In the dynamic and highly competitive SaaS markets, it can be hard to judge what constitutes a “good” churn rate. This is particularly true for startups that have little historical data to compare against, making churn analysis extra tricky. It's tempting for businesses to seek out industry benchmarks, and use those as gauges of success. But even if you leave to one side the accuracy of a given benchmark, there are fundamental challenges in comparing churn across different SaaS businesses.
- Maturity - an established SaaS business that has built a strong reputation and large user footprints can expect to have lower churn indicators than a startup that may be one of a number of vendors that a business is trying out.
- Business model - some churn is expected, even designed for. For example, it can be a valid business strategy to dispose of unprofitable subscribers, or to purge dormant or fake accounts. Other SaaS businesses are not designed for long-term use, such as dating apps or a job search platforms.
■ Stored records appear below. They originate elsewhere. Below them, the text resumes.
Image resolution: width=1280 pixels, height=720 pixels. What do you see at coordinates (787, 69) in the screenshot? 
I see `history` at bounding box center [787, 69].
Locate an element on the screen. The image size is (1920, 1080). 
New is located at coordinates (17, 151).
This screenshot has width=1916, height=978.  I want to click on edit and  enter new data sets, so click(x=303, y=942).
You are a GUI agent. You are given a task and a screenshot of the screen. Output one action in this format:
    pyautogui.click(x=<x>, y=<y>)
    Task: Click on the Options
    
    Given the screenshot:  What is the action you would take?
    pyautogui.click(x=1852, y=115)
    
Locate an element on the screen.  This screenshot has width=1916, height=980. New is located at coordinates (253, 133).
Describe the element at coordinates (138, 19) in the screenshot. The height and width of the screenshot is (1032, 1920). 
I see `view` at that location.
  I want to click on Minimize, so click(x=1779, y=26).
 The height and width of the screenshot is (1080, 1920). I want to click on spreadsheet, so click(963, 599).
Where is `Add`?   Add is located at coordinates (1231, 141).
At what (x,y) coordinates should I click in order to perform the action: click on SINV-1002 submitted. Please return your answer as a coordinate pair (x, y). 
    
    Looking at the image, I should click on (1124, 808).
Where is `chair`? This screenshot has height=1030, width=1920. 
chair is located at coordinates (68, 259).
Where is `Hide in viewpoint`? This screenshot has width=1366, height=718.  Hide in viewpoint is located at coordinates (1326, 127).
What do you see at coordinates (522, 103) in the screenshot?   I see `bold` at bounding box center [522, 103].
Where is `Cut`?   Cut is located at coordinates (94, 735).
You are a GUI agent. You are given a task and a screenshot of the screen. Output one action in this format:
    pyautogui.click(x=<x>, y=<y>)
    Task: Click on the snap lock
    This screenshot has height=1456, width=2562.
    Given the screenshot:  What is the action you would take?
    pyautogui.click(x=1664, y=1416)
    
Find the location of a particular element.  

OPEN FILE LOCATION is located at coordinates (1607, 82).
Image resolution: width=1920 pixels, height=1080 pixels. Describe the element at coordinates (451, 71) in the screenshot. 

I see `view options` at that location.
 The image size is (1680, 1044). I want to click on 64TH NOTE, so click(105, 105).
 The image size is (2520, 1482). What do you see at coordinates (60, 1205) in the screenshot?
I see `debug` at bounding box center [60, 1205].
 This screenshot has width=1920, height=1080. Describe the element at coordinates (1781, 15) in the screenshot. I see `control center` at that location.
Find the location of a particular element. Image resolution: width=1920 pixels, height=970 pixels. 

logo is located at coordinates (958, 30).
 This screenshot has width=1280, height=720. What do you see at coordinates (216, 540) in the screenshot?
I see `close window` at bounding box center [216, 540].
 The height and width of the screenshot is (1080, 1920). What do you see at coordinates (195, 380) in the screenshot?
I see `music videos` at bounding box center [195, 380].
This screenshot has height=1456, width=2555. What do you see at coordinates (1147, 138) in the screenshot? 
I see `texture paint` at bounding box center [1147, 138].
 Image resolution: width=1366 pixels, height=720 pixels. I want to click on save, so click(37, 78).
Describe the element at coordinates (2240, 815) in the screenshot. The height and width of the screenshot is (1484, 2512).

- Business objective - a business targeting rapid growth is likely to attract new subscribers with discounts and offers, fully expecting that only a percentage will be retained.
- Customer type - in some SaaS sectors, it's more normal to switch suppliers in search of the best deal regularly. Other sectors, such as complex technology infrastructure and business-critical systems, have far more stable subscribers and, therefore, less churn.
- Macro influences - some SaaS businesses are more subject to macroeconomic pressures, new government policies and regulatory forces. For example, a change in law may require a gambling or gaming platform to close underage accounts; or prohibit trade in cryptocurrencies. In such cases, we predict higher churn rates.
According to our studies, the average churn rates for SaaS companies are all over the map—everywhere from 1-20% of MRR (monthly recurring revenue). Therefore, a churn rate at the low end (2%) would be considered “good.”
But that doesn’t tell the whole story. Since every company, product, and market is different, it’s impossible to properly compare churn rates across different companies. There are just too many factors in play.
So what benchmarks should subscription companies aim for? What is a good churn rate?
Established companies should aim for steady, low churn
For established companies and enterprise products that have found product-market fit, revenue churn should be low and stay low. Jumping back to our ARPU data from earlier, companies with ARPUs in the $500+ range should have an average churn somewhere in the 2-4% range—but ideally no more than 6%. These numbers are backed up in our company age studies—companies over three years old should be in the same range.
Early-stage companies should aim to improve churn over time
For early-stage companies still searching for product-market fit, though, it depends. Churn in the first year tends to be much higher, often hovering around 10-15% per month (and ranging as high as 24%) as companies figure out their product marketing and pricing strategies to fit their target customers.
As you get better at finding and retaining more ideal customers, that rate should go down over time. Your best benchmark should be your own metrics from last week, last month, or last year.
The best answer I can give is: track your churn and find ways to improve your churn rate over time. Keeping the ship pointed in the right direction is more important than spending your time focusing on your specific churn rate—and certainly more important than comparing it to your competitors.